Task instructions: No pictures go in the copy; retype exactly the lines from the one with "Increase Label QTY with plus icon" through the last line of the records.

Records:
*** Block opens ***

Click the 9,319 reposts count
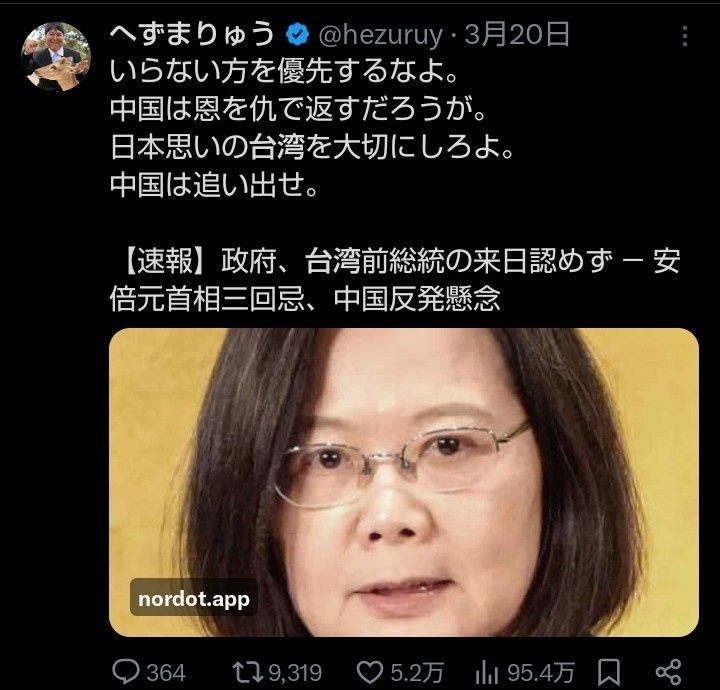This screenshot has height=690, width=720. click(x=295, y=673)
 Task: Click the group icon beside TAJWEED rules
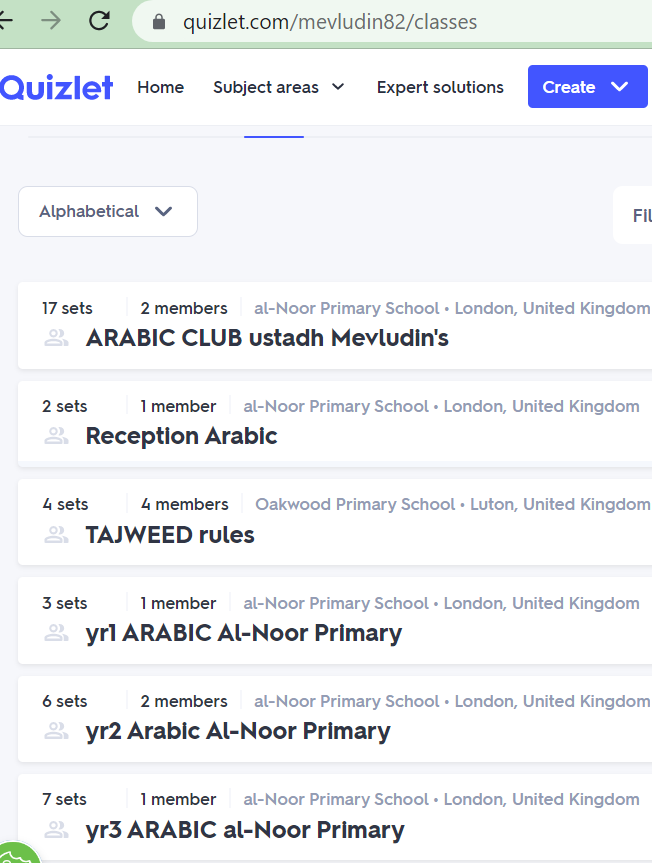(56, 534)
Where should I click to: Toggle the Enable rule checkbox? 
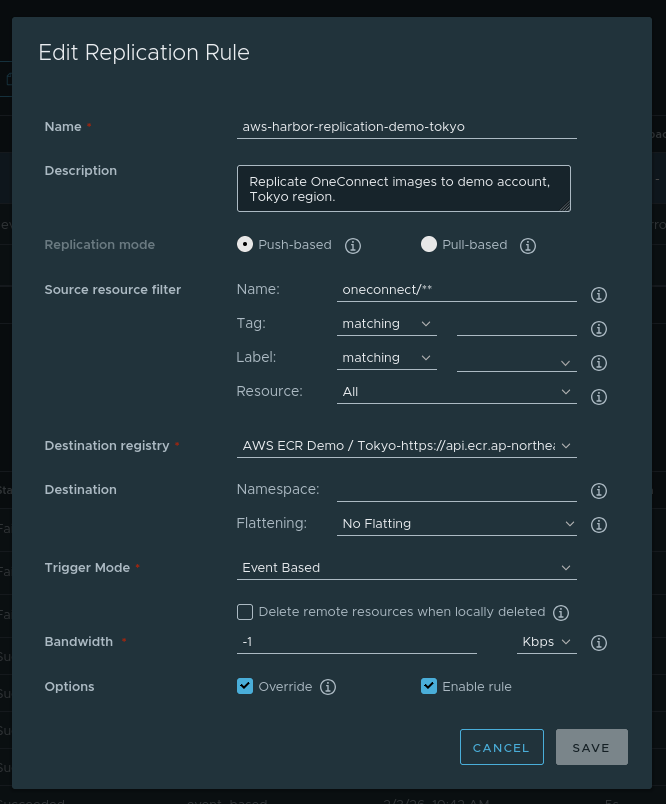click(x=429, y=686)
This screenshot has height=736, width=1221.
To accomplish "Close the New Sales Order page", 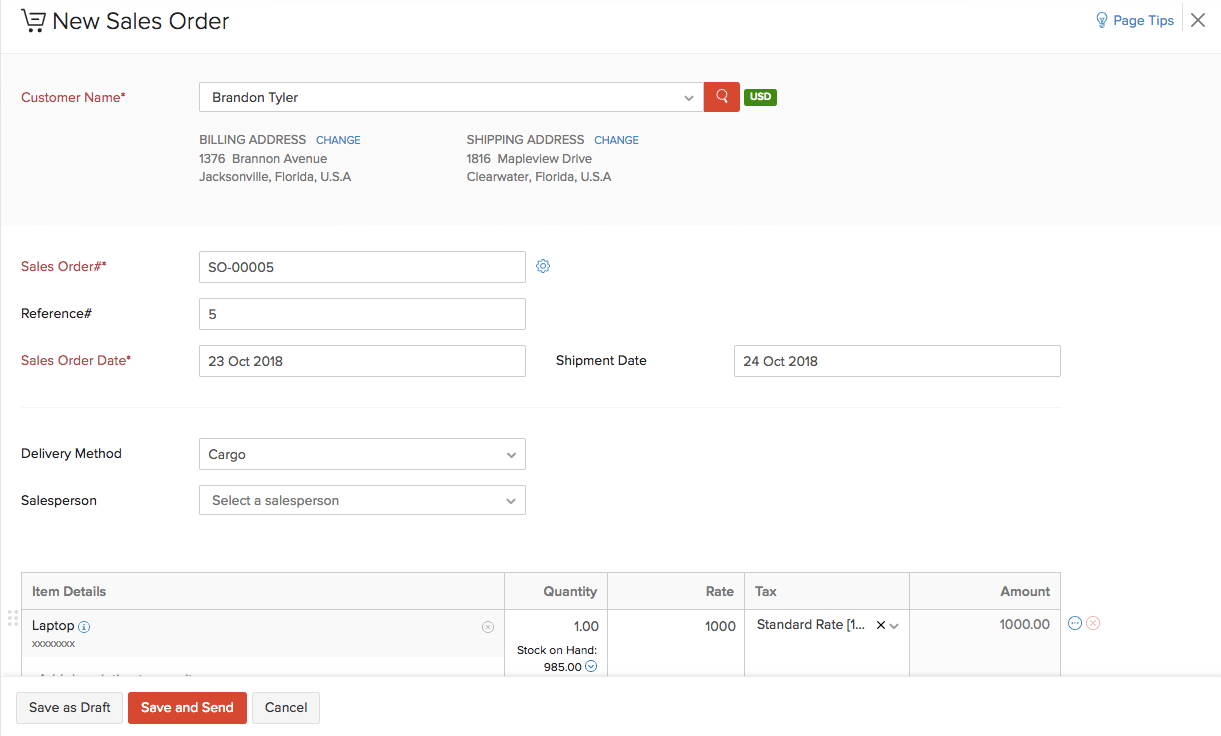I will [1198, 20].
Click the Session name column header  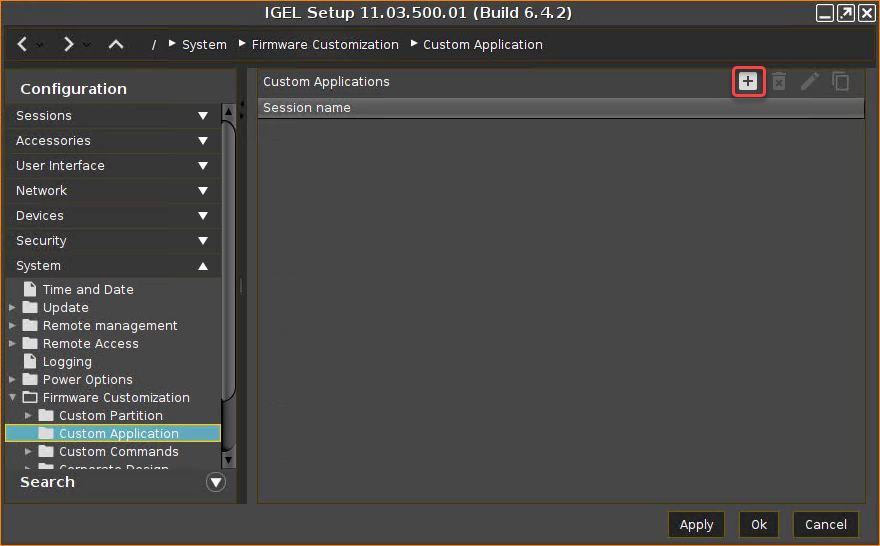pos(307,108)
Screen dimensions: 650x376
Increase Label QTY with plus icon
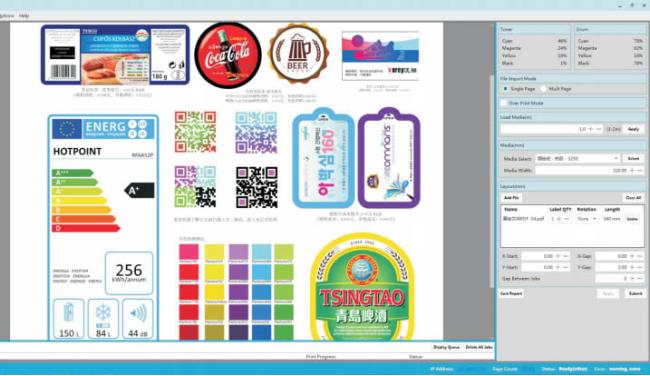tap(559, 218)
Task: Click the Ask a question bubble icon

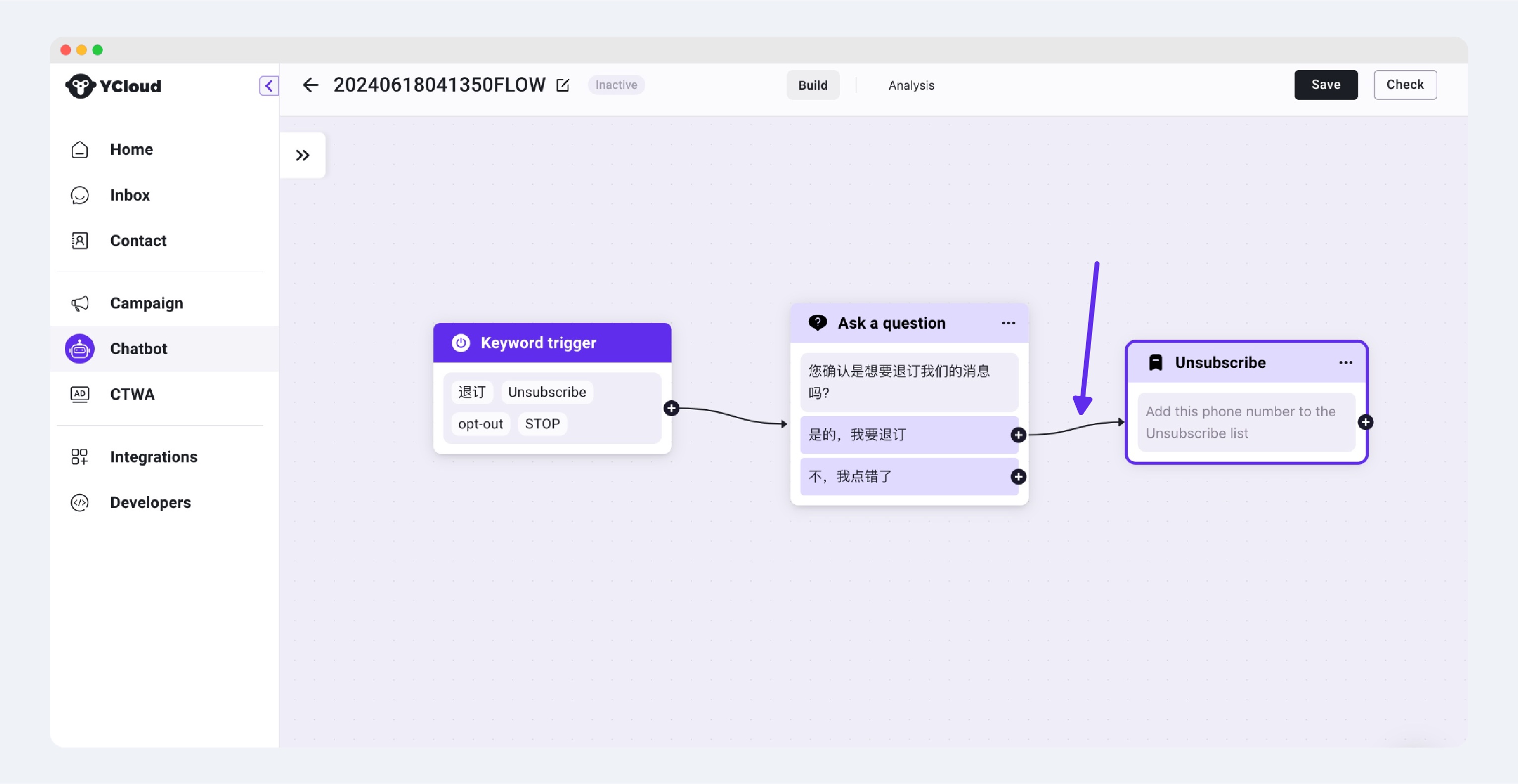Action: 817,322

*** Block closes ***

Result of this task:
Increase Label QTY with plus icon
tap(559, 218)
Task: Click the Ask a question bubble icon

Action: 817,322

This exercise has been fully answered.